Among the interim goals, Sinwar said: “There is a real opportunity to mobilize international public opinion and to explode the popular resistance of the Palestinians in all their locations, in a way that forces the occupation to respect international law.”
He added: “Achieving this goal allows either the establishment of a Palestinian state on the 1967 borders, with Jerusalem as its capital.
Or to put the occupation in a state of conflict with the international administration, isolate it and end its state of integration in the region and the world.”
As for the strategic goal, Sinwar summed it up as “to continue building the resistance force to form a real spearhead in preparation for the battle of liberation.”
And he added: “We arrange ourselves and our relationship with all arenas, whether with the Palestinians or Arabs and Muslims, specifically the axis of resistance and Jerusalem, to be partners in the battle of liberation.”
On the other hand, Sinwar explained that the resistance managed during the last battle to achieve a number of strategic goals.
The most prominent of them is “the case of proving to the enemy that the Al-Aqsa Mosque has someone who protects and defends it, and is ready to pay all costs for that.”
And he indicated that the resistance through the battle “thwarted a malicious Zionist project by dividing Al-Aqsa Mosque in time and space.”
The battle, according to Sinwar, also embodied “the unity of the Palestinians and the united nation behind the resistance, just as the uprising of the people of the West Bank and the interior (Israel) constituted a pressure factor greater than the missiles.”

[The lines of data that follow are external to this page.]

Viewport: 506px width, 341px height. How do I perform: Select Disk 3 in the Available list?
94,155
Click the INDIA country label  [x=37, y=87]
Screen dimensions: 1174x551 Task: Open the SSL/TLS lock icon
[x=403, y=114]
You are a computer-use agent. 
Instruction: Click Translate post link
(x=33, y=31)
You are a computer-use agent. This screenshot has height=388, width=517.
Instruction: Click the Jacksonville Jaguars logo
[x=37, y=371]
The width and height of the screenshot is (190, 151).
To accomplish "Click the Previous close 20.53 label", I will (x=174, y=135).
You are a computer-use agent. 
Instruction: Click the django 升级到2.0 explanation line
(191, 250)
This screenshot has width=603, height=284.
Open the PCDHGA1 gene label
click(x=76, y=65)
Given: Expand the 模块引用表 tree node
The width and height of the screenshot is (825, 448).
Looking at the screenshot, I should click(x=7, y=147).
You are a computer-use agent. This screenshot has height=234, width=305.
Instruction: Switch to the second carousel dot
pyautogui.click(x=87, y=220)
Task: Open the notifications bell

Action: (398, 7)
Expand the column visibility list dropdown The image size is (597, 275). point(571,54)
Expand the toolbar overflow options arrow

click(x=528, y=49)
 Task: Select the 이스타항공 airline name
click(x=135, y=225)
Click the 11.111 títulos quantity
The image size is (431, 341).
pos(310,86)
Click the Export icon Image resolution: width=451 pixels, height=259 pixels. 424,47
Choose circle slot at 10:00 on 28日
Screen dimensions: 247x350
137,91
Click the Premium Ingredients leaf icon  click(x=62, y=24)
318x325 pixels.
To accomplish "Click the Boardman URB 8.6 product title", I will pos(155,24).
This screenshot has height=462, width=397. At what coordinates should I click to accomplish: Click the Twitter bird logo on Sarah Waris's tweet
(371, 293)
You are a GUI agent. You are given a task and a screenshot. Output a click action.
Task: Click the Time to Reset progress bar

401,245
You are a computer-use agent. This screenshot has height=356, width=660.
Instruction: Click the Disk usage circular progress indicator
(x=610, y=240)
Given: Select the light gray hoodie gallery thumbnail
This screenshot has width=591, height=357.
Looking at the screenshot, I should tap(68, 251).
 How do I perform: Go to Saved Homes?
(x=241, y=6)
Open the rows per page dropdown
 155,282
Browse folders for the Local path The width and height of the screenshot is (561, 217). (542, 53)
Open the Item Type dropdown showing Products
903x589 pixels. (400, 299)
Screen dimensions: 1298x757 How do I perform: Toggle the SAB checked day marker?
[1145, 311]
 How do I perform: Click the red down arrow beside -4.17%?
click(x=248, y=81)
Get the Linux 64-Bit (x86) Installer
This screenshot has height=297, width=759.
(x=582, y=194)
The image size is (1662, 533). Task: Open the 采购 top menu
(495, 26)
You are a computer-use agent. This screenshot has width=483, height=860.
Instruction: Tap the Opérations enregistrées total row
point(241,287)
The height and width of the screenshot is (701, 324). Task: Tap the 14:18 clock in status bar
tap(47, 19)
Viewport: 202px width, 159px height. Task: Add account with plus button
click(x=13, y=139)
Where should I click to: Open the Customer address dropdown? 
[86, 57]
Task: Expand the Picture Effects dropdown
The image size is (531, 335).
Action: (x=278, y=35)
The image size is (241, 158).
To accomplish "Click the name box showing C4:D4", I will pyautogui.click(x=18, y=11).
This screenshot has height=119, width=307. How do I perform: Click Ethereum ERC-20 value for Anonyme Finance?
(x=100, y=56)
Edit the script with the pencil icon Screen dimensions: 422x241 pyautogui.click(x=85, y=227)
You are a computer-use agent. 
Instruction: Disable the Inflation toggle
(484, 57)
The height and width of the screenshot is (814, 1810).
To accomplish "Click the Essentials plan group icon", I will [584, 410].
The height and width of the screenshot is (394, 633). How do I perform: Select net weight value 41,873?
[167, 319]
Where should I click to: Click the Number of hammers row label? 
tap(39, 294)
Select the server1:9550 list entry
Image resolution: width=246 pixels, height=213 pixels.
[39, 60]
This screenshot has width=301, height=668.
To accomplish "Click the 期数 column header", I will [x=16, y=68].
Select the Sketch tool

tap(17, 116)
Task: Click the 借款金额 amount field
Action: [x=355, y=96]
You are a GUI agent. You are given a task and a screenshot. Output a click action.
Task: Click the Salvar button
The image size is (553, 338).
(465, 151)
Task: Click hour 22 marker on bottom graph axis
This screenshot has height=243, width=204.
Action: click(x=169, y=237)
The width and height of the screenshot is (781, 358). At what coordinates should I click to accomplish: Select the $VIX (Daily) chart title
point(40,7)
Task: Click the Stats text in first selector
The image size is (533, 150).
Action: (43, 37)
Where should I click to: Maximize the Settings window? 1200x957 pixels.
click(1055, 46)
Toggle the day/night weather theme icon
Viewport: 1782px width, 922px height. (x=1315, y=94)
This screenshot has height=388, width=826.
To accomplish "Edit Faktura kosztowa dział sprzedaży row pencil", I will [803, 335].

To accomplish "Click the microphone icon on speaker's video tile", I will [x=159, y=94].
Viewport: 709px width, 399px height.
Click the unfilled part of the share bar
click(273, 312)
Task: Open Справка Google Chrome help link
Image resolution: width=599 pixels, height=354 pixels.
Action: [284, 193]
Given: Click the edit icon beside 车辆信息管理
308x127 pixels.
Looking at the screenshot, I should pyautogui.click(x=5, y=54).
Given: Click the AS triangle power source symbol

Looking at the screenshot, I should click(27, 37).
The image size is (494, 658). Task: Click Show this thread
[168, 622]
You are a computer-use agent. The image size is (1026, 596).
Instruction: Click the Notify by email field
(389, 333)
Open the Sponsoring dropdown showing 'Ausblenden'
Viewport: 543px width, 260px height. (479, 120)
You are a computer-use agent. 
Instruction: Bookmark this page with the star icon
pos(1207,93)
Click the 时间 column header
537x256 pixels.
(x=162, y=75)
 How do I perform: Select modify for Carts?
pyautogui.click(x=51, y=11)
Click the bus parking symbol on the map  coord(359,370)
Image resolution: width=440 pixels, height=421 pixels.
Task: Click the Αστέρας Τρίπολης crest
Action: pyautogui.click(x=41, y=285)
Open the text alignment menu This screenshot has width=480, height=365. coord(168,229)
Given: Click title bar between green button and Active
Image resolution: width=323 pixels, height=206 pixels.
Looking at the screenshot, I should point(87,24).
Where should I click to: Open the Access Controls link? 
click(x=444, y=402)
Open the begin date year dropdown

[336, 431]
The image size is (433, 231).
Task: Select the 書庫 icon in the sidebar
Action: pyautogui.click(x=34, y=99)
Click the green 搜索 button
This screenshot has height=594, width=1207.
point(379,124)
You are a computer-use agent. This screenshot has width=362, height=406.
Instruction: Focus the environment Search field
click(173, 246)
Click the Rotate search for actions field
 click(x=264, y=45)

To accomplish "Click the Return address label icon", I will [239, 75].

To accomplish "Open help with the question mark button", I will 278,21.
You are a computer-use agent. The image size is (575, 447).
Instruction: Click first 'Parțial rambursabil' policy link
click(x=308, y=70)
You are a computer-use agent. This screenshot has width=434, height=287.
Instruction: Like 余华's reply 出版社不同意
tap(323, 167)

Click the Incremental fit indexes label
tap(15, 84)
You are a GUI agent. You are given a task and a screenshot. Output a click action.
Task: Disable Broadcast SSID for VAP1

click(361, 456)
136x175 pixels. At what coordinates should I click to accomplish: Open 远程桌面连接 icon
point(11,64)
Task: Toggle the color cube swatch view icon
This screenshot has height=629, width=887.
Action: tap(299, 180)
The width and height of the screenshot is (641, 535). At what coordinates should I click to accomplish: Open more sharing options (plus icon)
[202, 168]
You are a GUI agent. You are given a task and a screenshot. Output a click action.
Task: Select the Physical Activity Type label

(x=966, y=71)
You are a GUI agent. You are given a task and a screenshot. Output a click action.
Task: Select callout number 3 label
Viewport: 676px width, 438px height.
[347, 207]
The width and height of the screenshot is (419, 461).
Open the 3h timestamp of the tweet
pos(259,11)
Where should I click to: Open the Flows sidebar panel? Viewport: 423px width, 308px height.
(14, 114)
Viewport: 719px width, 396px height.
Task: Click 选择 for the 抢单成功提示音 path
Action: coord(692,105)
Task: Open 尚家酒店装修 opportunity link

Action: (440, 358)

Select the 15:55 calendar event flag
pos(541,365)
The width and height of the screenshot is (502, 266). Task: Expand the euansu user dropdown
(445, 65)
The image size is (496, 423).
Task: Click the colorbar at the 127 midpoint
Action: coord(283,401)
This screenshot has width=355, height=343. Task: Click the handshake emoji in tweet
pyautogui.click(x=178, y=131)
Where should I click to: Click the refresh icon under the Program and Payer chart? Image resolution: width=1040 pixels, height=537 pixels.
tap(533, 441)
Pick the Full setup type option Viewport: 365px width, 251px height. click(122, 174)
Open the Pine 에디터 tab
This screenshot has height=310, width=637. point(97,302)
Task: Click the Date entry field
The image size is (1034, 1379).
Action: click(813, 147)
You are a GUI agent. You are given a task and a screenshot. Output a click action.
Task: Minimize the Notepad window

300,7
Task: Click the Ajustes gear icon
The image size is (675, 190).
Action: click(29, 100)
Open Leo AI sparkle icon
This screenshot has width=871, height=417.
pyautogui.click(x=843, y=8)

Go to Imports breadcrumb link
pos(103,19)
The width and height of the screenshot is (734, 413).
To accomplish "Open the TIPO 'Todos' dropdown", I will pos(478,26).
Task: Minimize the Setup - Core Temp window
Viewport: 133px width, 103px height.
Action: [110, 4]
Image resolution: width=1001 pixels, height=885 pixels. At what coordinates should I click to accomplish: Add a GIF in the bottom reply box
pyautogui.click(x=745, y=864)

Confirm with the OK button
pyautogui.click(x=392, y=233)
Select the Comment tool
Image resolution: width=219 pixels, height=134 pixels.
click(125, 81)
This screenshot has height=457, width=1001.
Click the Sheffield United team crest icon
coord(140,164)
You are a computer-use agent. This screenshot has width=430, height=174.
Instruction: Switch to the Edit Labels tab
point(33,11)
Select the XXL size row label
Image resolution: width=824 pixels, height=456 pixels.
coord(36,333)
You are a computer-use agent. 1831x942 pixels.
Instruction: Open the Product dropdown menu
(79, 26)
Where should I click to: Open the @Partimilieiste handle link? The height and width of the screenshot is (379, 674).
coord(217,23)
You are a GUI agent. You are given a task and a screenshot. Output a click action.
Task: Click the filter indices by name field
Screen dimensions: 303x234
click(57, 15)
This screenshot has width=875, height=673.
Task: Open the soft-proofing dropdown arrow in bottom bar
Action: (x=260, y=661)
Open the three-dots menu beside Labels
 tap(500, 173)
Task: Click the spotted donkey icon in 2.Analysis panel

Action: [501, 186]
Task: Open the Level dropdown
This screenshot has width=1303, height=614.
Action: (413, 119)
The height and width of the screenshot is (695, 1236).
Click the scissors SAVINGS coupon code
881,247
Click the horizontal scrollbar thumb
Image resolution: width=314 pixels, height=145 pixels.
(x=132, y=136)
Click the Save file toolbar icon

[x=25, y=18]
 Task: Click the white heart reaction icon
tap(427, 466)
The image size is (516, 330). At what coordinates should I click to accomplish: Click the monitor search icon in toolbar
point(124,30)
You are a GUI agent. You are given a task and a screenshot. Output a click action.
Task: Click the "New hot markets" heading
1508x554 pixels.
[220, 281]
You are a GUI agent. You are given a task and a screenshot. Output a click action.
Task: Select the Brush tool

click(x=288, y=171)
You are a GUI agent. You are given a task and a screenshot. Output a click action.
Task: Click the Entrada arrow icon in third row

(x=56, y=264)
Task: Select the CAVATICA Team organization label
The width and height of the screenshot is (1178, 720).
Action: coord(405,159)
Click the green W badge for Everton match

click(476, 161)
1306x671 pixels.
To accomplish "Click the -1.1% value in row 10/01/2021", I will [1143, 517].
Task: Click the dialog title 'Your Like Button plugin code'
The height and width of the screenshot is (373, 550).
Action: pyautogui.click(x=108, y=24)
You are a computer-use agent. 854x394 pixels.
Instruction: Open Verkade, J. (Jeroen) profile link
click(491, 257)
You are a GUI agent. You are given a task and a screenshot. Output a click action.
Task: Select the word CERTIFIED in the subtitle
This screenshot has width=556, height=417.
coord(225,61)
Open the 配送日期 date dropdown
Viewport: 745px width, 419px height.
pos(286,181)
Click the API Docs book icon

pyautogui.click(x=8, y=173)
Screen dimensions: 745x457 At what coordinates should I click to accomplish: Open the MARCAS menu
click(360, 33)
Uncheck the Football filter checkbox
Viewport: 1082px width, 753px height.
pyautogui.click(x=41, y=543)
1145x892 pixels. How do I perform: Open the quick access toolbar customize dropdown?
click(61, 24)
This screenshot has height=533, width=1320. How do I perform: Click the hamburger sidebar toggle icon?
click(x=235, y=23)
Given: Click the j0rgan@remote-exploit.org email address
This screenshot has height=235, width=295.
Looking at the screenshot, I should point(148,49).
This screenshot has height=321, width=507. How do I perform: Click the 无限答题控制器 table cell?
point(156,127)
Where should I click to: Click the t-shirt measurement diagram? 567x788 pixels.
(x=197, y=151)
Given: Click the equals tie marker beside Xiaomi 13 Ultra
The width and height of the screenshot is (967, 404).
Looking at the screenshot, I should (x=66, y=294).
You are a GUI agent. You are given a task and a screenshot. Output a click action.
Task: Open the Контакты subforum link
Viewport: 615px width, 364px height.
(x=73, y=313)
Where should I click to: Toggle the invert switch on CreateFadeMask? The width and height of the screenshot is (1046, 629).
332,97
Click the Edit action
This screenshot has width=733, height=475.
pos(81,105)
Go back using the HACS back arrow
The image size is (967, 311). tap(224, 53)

He pointed out that the resistance in Gaza used “50 percent of its military capabilities” during the last battle, pointing out that it fired “its old missiles.”
Among these goals, among the Sinwars, is that the resistance thwarted an Israeli plan dubbed “The Winds of the South.”
To assassinate “the leaders of the first row of the movement, surprising the capabilities of the resistance, killing more than 10,000 fighters, and destroying the city of underground tunnels.”
He added, “The occupation achieved zero goals from that plan, while the total destroyed tunnels amounted to about 3 percent.”
At the conclusion of his speech, he said that the renewal of the battle “with the occupation will change the shape of the entire Middle East.”
On April 13, the situation in Palestine erupted as a result of Israeli “brutal” attacks in the occupied city of Jerusalem.
The escalation extended to the West Bank and the Arab areas inside Israel, then turned into a military confrontation in Gaza that lasted for 11 days, and ended with a ceasefire at the dawn of last May 21.